TEXT FOR ANALYSIS
○ ○ ○ ○ ○ ○ ○
First responders were also cited as saying conditions in the daycare were overcrowded, and one picture appeared to show an infant sleeping on a bathroom floor.

Israeli police said forensic experts were “conducting all necessary investigative measures to locate evidence and clarify the circumstances that led to the injuries of the infants”.

“Three caregivers who were at the daycare at the time of the incident were detained for questioning,” it added.

The private nursery was reportedly located in an apartment building in the predominantly ultra-Orthodox Jewish neighbourhood of Romema.

Paramedics, ambulances and fire trucks could be seen outside. Anxious parents gathered too as the news spread.

Zalmi Neufeld, a resident of Romema, told AFP news agency that he saw “emergency personnel pulling kids out of the building”.

“I saw parents crying, a lot of kids crying, kids all over the place,” he said. “It was like a war zone.”

The Magen David Adom ambulance service said it had received a report on Monday afternoon about two unconscious babies at a daycare centre.

Paramedics attempted to resuscitate the two babies and evacuated them along with 53 other babies and toddlers to hospitals for further medical examinations and treatment, it added.

The director of emergency medicine at Shaare Zedek Medical Centre said the three-month-old baby was “brought to us after undergoing advanced resuscitation efforts” but died. “At this stage, we still do not know exactly what the circumstances of the incident are,” Dr Gal Pachys stressed.

Education Minister Yoav Kisch said: “Helpless infants lost their lives in a private facility that operated without a licence and without oversight, in violation of the law.”

He added that he had instructed his ministry and other authorities to formulate a plan to shut down unlicensed daycare centres in the wake of the “tragic incident”.
○ ○ ○ ○ ○ ○ ○
DATA LISTING
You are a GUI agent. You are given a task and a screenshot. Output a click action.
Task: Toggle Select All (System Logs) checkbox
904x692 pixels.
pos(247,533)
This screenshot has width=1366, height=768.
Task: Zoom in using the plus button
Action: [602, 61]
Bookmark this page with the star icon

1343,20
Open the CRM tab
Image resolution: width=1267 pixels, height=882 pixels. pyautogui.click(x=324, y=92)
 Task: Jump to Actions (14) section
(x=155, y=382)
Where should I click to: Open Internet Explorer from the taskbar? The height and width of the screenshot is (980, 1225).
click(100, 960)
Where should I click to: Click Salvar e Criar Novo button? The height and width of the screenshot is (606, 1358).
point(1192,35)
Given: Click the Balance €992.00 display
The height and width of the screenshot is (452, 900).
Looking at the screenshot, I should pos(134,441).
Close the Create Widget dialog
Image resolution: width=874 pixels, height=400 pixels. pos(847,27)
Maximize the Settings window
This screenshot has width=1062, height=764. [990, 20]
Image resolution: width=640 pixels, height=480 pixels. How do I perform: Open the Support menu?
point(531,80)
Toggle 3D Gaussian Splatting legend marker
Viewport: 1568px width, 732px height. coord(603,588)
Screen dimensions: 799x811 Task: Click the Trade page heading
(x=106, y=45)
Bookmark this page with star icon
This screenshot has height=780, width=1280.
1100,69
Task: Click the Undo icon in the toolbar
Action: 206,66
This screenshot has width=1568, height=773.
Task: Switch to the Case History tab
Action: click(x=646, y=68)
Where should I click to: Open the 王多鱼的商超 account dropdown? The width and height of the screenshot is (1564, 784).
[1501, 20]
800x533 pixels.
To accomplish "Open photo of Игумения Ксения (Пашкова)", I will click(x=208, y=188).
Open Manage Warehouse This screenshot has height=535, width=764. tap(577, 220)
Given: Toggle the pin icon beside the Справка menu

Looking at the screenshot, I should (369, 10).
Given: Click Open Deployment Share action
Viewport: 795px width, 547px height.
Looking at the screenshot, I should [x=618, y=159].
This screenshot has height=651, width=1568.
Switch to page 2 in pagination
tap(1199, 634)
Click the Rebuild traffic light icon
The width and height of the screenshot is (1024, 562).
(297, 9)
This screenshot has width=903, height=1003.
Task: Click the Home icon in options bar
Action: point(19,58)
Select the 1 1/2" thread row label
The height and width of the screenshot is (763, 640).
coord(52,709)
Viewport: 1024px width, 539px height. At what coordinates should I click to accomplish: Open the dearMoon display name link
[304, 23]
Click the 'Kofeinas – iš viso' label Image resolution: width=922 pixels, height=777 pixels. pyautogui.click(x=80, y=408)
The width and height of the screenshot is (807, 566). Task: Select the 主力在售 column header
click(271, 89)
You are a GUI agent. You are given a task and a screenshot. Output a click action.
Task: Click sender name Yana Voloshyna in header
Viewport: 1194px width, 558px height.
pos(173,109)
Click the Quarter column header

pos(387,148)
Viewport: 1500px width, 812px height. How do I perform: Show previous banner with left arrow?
○ ○ ○ ○ ○ ○ ○
Answer these from the text on the daycare incident:
1. How many caregivers were detained for questioning?
2. Along with the two babies, how many other babies and toddlers did paramedics evacuate to hospitals?
3. What did Education Minister Yoav Kisch instruct his ministry and other authorities to formulate?

YOUR RESPONSE
1. Three.
2. 53.
3. A plan to shut down unlicensed daycare centers.